> [TASK TO COMPLETE] Rewrite the material below as a numbered list with one item per line, and omit any blank lines.

[start of DATASET RECORDS]

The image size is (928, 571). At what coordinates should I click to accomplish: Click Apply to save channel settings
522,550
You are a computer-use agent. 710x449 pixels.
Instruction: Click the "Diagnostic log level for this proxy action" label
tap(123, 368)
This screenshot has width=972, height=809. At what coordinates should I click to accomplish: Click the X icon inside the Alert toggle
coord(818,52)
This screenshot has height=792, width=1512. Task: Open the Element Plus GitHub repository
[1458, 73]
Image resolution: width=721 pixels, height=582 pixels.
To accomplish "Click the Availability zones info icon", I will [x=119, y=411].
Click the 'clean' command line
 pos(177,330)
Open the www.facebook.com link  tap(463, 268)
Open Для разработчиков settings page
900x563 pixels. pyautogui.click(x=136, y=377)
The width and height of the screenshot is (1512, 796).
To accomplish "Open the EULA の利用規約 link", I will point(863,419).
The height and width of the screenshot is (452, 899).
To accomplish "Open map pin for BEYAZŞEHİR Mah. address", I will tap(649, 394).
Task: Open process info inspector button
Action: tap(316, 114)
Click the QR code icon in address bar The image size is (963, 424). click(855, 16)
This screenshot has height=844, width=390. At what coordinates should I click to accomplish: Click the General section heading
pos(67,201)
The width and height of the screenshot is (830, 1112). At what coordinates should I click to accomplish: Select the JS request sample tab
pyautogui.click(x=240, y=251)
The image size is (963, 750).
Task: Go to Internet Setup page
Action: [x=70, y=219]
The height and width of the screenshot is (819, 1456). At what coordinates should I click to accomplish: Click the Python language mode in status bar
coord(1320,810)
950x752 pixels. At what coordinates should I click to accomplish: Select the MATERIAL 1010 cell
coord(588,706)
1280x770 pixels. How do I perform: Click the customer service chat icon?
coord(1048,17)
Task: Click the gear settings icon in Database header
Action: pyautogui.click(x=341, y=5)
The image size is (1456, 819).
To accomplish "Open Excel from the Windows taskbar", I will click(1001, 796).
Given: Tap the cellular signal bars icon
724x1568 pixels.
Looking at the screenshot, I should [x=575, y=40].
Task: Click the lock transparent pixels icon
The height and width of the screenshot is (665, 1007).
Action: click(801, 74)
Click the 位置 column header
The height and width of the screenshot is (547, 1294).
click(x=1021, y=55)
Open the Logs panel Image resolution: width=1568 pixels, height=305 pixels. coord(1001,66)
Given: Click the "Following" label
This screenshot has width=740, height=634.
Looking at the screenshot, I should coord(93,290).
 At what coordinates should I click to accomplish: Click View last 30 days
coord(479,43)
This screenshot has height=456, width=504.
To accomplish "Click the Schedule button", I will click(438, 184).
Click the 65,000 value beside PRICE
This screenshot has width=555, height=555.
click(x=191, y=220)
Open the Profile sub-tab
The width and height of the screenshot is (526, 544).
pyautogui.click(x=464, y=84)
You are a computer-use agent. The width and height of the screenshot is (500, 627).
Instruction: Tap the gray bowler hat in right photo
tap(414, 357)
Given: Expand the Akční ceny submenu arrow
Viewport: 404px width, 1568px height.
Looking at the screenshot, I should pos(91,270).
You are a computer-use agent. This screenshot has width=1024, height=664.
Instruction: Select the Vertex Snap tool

[end of DATASET RECORDS]

> [FINAL RESULT]
1. The image size is (928, 571). At what coordinates should I click to accomplish: Click Apply to save channel settings
2. 522,550
3. You are a computer-use agent. 710x449 pixels.
4. Instruction: Click the "Diagnostic log level for this proxy action" label
5. tap(123, 368)
6. This screenshot has width=972, height=809. At what coordinates should I click to accomplish: Click the X icon inside the Alert toggle
7. coord(818,52)
8. This screenshot has height=792, width=1512. Task: Open the Element Plus GitHub repository
9. [1458, 73]
10. Image resolution: width=721 pixels, height=582 pixels.
11. To accomplish "Click the Availability zones info icon", I will [x=119, y=411].
12. Click the 'clean' command line
13.  pos(177,330)
14. Open the www.facebook.com link  tap(463, 268)
15. Open Для разработчиков settings page
16. 900x563 pixels. pyautogui.click(x=136, y=377)
17. The width and height of the screenshot is (1512, 796).
18. To accomplish "Open the EULA の利用規約 link", I will point(863,419).
19. The height and width of the screenshot is (452, 899).
20. To accomplish "Open map pin for BEYAZŞEHİR Mah. address", I will tap(649, 394).
21. Task: Open process info inspector button
22. Action: tap(316, 114)
23. Click the QR code icon in address bar The image size is (963, 424). click(855, 16)
24. This screenshot has height=844, width=390. At what coordinates should I click to accomplish: Click the General section heading
25. pos(67,201)
26. The width and height of the screenshot is (830, 1112). At what coordinates should I click to accomplish: Select the JS request sample tab
27. pyautogui.click(x=240, y=251)
28. The image size is (963, 750).
29. Task: Go to Internet Setup page
30. Action: [x=70, y=219]
31. The height and width of the screenshot is (819, 1456). At what coordinates should I click to accomplish: Click the Python language mode in status bar
32. coord(1320,810)
33. 950x752 pixels. At what coordinates should I click to accomplish: Select the MATERIAL 1010 cell
34. coord(588,706)
35. 1280x770 pixels. How do I perform: Click the customer service chat icon?
36. coord(1048,17)
37. Task: Click the gear settings icon in Database header
38. Action: pyautogui.click(x=341, y=5)
39. The image size is (1456, 819).
40. To accomplish "Open Excel from the Windows taskbar", I will click(1001, 796).
41. Given: Tap the cellular signal bars icon
42. 724x1568 pixels.
43. Looking at the screenshot, I should [x=575, y=40].
44. Task: Click the lock transparent pixels icon
45. The height and width of the screenshot is (665, 1007).
46. Action: click(801, 74)
47. Click the 位置 column header
48. The height and width of the screenshot is (547, 1294).
49. click(x=1021, y=55)
50. Open the Logs panel Image resolution: width=1568 pixels, height=305 pixels. coord(1001,66)
51. Given: Click the "Following" label
52. This screenshot has width=740, height=634.
53. Looking at the screenshot, I should coord(93,290).
54.  At what coordinates should I click to accomplish: Click View last 30 days
55. coord(479,43)
56. This screenshot has height=456, width=504.
57. To accomplish "Click the Schedule button", I will click(438, 184).
58. Click the 65,000 value beside PRICE
59. This screenshot has width=555, height=555.
60. click(x=191, y=220)
61. Open the Profile sub-tab
62. The width and height of the screenshot is (526, 544).
63. pyautogui.click(x=464, y=84)
64. You are a computer-use agent. The width and height of the screenshot is (500, 627).
65. Instruction: Tap the gray bowler hat in right photo
66. tap(414, 357)
67. Given: Expand the Akční ceny submenu arrow
68. Viewport: 404px width, 1568px height.
69. Looking at the screenshot, I should pos(91,270).
70. You are a computer-use agent. This screenshot has width=1024, height=664.
71. Instruction: Select the Vertex Snap tool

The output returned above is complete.